How could I not base characters on him?

What?
Dying to Know—the story of Oliver “Tuck” Tucker, a dead detective who returns to solve his own murder—and others, is not the only story stolen from my past. Double Effect is the story of a rogue intelligence operative returned to Virginia to find his brother’s killer. At home, he finds that terrorists are trying to take root there and he and his former spymaster, Oscar LaRue, must stop them. Again, Winchester is the venue, terrorists from my past the antagonists, and the spy master, Oscar LaRue, is of course, Mr. F., my mentor. And, the real-life threat of terrorists operating from our neighborhoods is the theme. The truth can be scarier than you know.
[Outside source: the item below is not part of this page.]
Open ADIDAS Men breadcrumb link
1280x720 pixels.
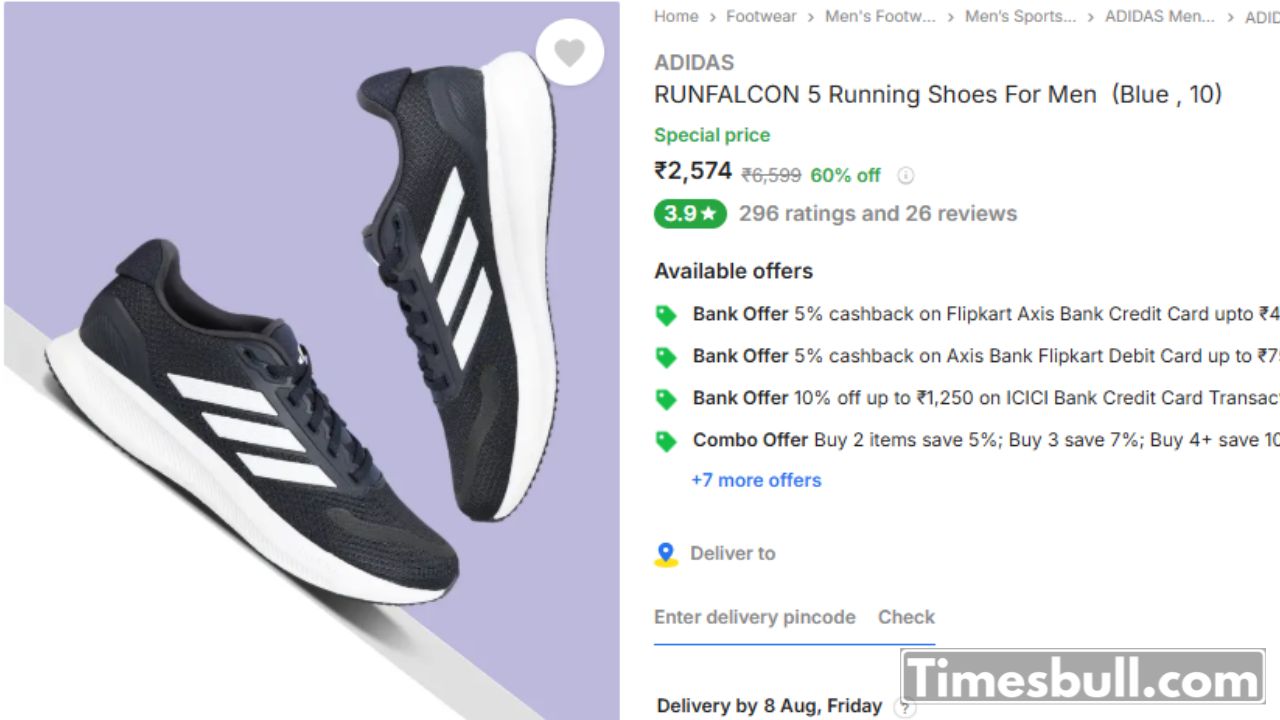click(x=1160, y=16)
New Sins for Old Scores, another as-yet unpublished novel, is about a Virginia detective, Richard Jax, and the spirit of a long-dead OSS agent, Trick McCall. They must stop a killer and reveal the truth behind a generations-old scheme—smuggle human cargo out of war zones in France and Afghanistan—separated by seventy years! The story takes the real World War II Operation Paperclip—missions by the OSS to secret German Scientists out of Nazi control to the U.S.—and updates it to the Middle East conflicts today. The truths behind New Sins are easy. Operation Paperclip was real. International outrage and wrongdoing has occurred from secret missions and operations in and around the Middle Eastern conflicts. Many of these are solved with the basic, fundamental crime solving skills of humble detectives and stalwart thinkers.
When?

When in my novels is now and in the past. All my Oliver Tucker novels, along with two other murder mysteries as yet unpublished—New Sins for Old Scores and The Killing of Tyler Quinn—take place in the here and now. Each also has an historical subplot that intertwines a significant event from the past: In Dying to Know, it’s the Civil War battlefield and events leading to the discovered graves; in the first sequel, Dying for the Past, it’s 1940’s gangsters who worked with the FBI to uncover Nazi and Soviet spy rings; and in New Sins for Old Scores, it’s the 1940’s OSS Operation Paperclip. The past always influences the current plot in the story. The outcomes are often inseparable.
Where?

Dying to Know unfolds in Winchester, Virginia, and the surrounding Frederick County—Tuck’s home and mine. Winchester is a beautiful rural city with 19th Century charm and all the modern facets of life. It is steeped in hundreds of years of history and boasts many heroes and historical events. Among them are a headquarters of George Washington, dozens of battles during the Civil War, the rampages of John Mosby and Stonewall Jackson, the infamous Patsy Cline, and dozens of others. For a small place, it’s busting with lore and real-life adventure.
Winchester’s history also plays a vital role in Dying to Know.

Why?
One of the plotlines in Dying to Know is the discovery of Civil War skeletal remains during the excavations for a highway project around town. This discovery has a significant role in the story. True to fact, battlefields and historical markers are as prevalent in Winchester as any city in Virginia. Also true  is that a long-running debate in this area has been the development of land around Winchester for the construction of a highway bypass project that’s been heavily mired down by, among other reasons, historical preservation. This real-life battle has been waging on and off for years. And, at times, it’s become very heated. Having watched from the sidelines, I can tell you that land developers and historians mix like gasoline and matches. So far, though, no one has buried anyone in the hills outside town. Not that I know of anyway.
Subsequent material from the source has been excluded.